▸ Data under study:

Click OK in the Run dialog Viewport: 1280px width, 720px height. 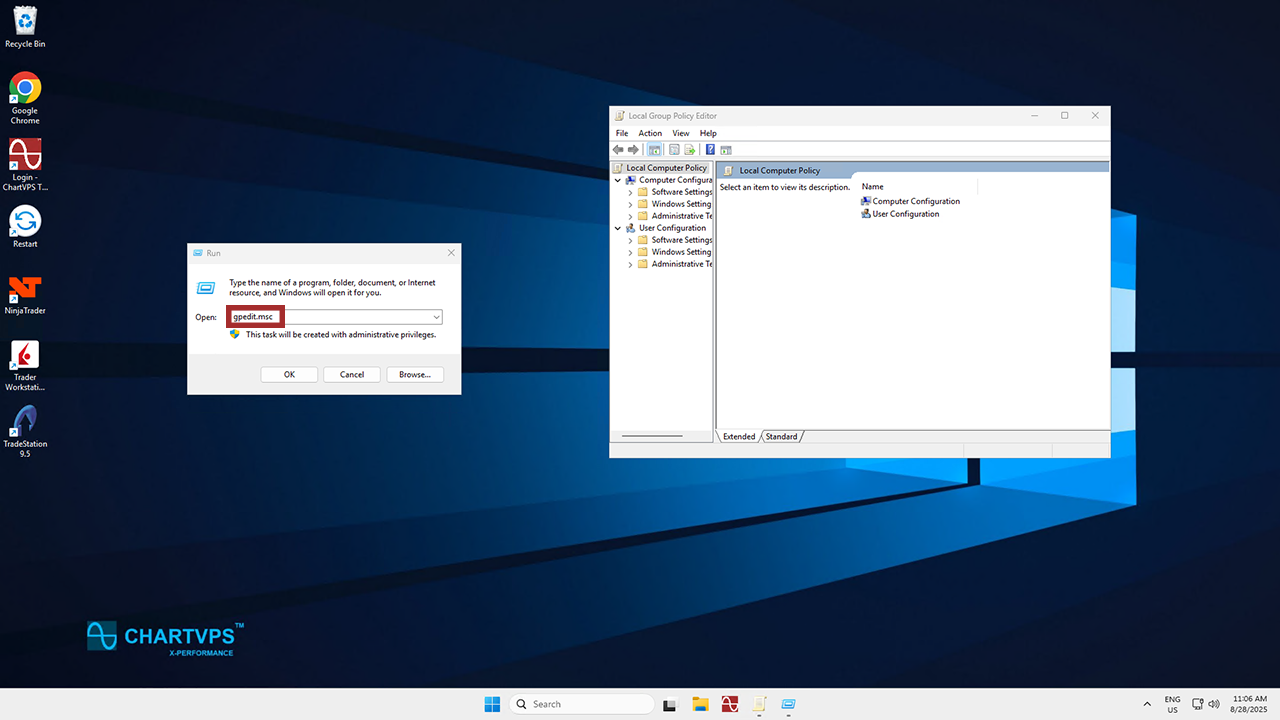(289, 374)
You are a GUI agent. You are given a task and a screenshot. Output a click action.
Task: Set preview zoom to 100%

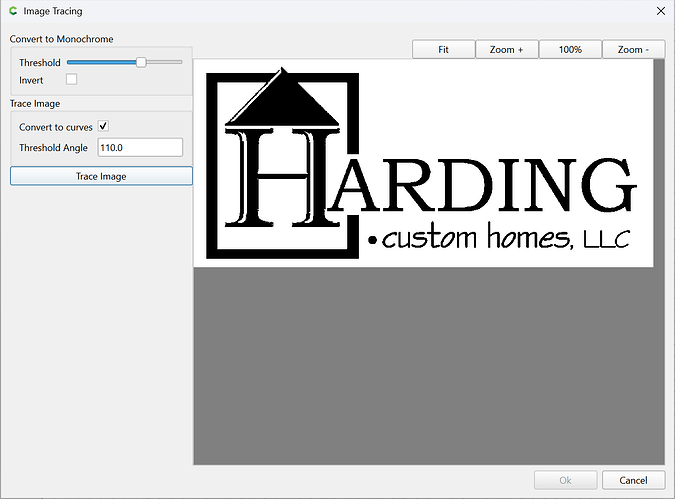coord(570,50)
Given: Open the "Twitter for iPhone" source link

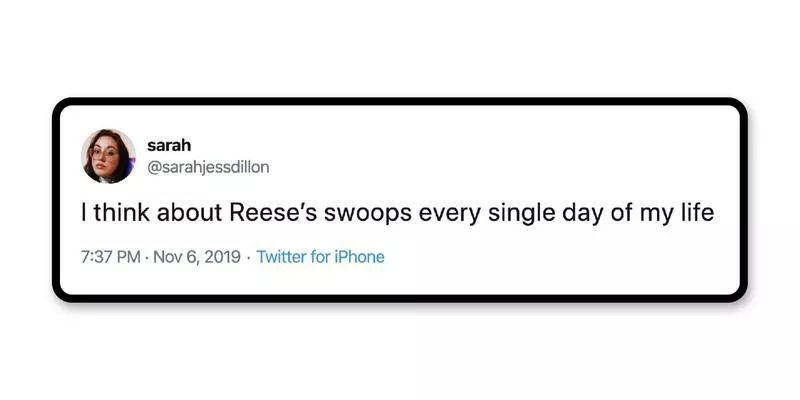Looking at the screenshot, I should coord(320,257).
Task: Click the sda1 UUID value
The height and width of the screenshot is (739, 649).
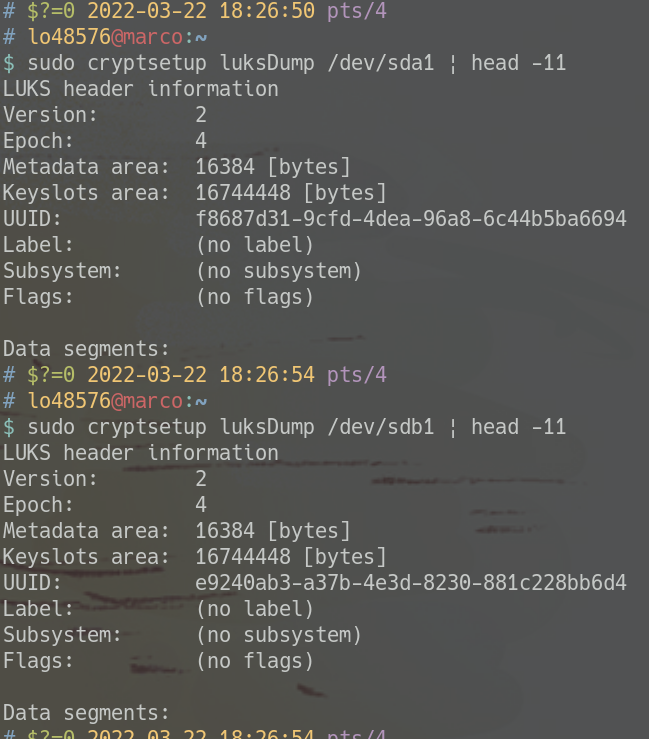Action: (x=411, y=219)
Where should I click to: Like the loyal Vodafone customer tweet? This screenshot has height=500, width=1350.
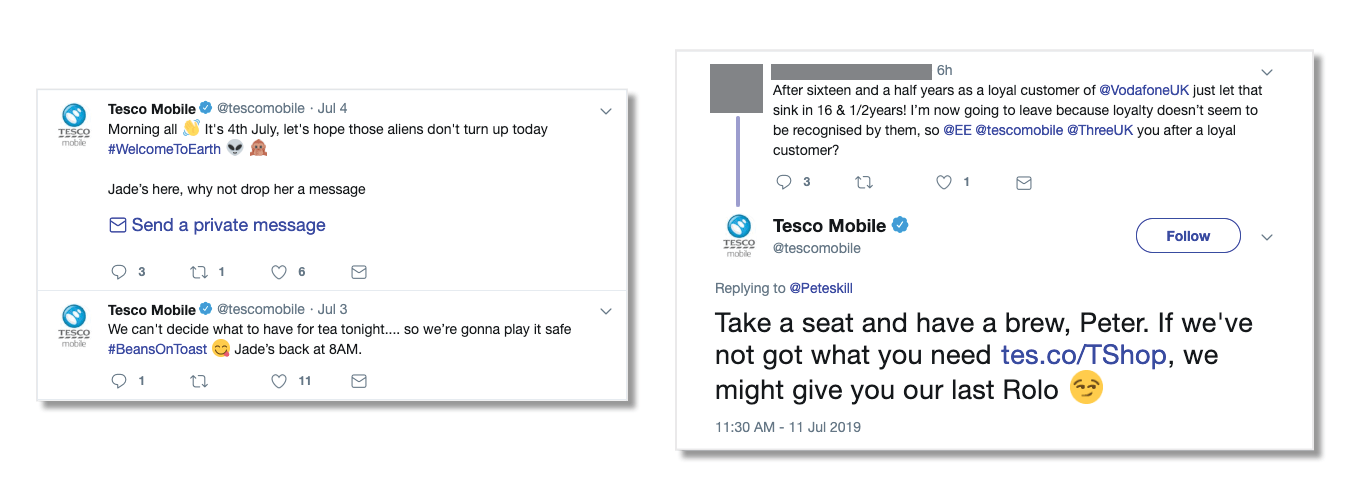(943, 183)
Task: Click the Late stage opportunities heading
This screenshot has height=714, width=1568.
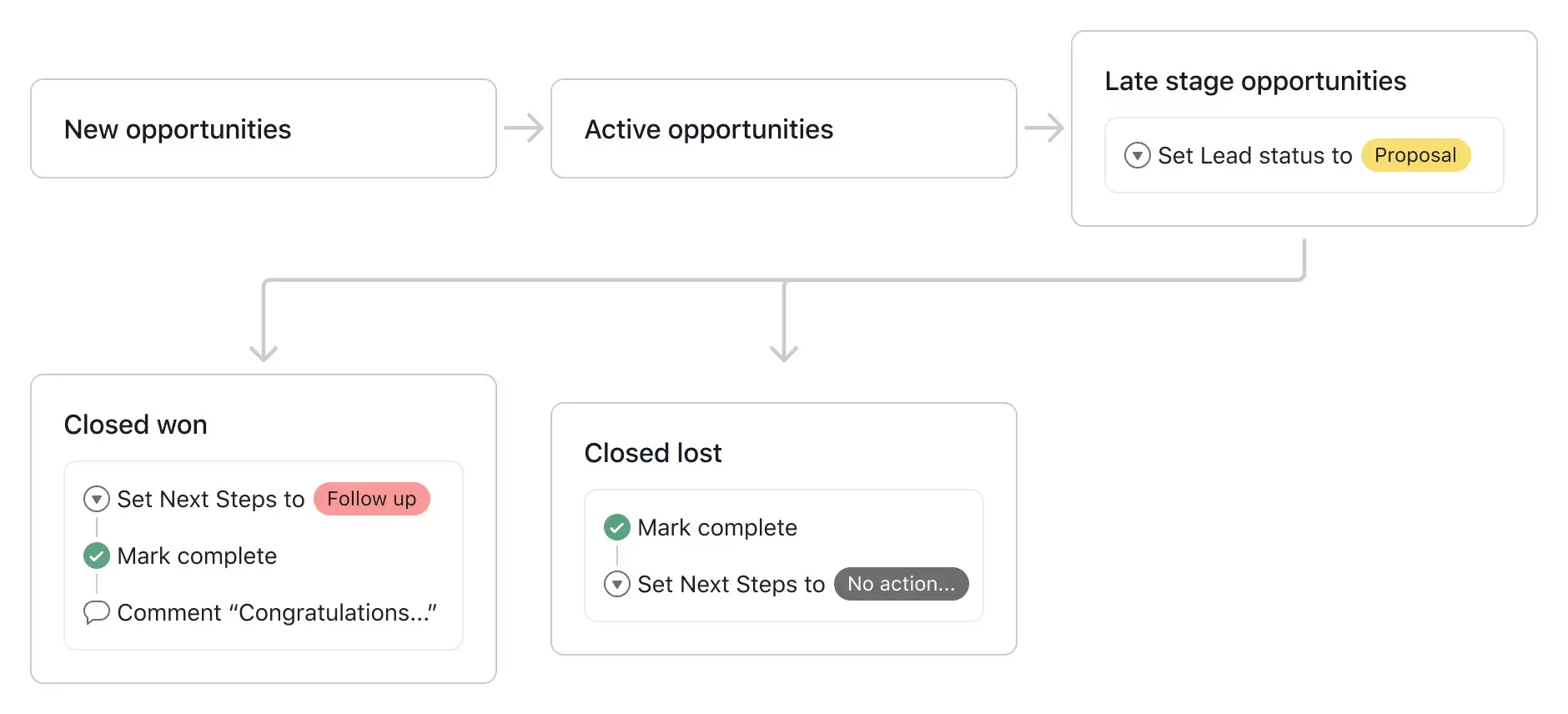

▸ Problem statement:
After locating the line with "Given: Open the", transcribe it and the rest of the data above exactly as written, without any picture.

▸ Response box:
Given: Open the "Twitter for iPhone" source link

Looking at the screenshot, I should coord(320,257).
Task: Click the sda1 UUID value
The height and width of the screenshot is (739, 649).
Action: (x=411, y=219)
Where should I click to: Like the loyal Vodafone customer tweet? This screenshot has height=500, width=1350.
(943, 183)
Task: Click the Late stage opportunities heading
This screenshot has height=714, width=1568.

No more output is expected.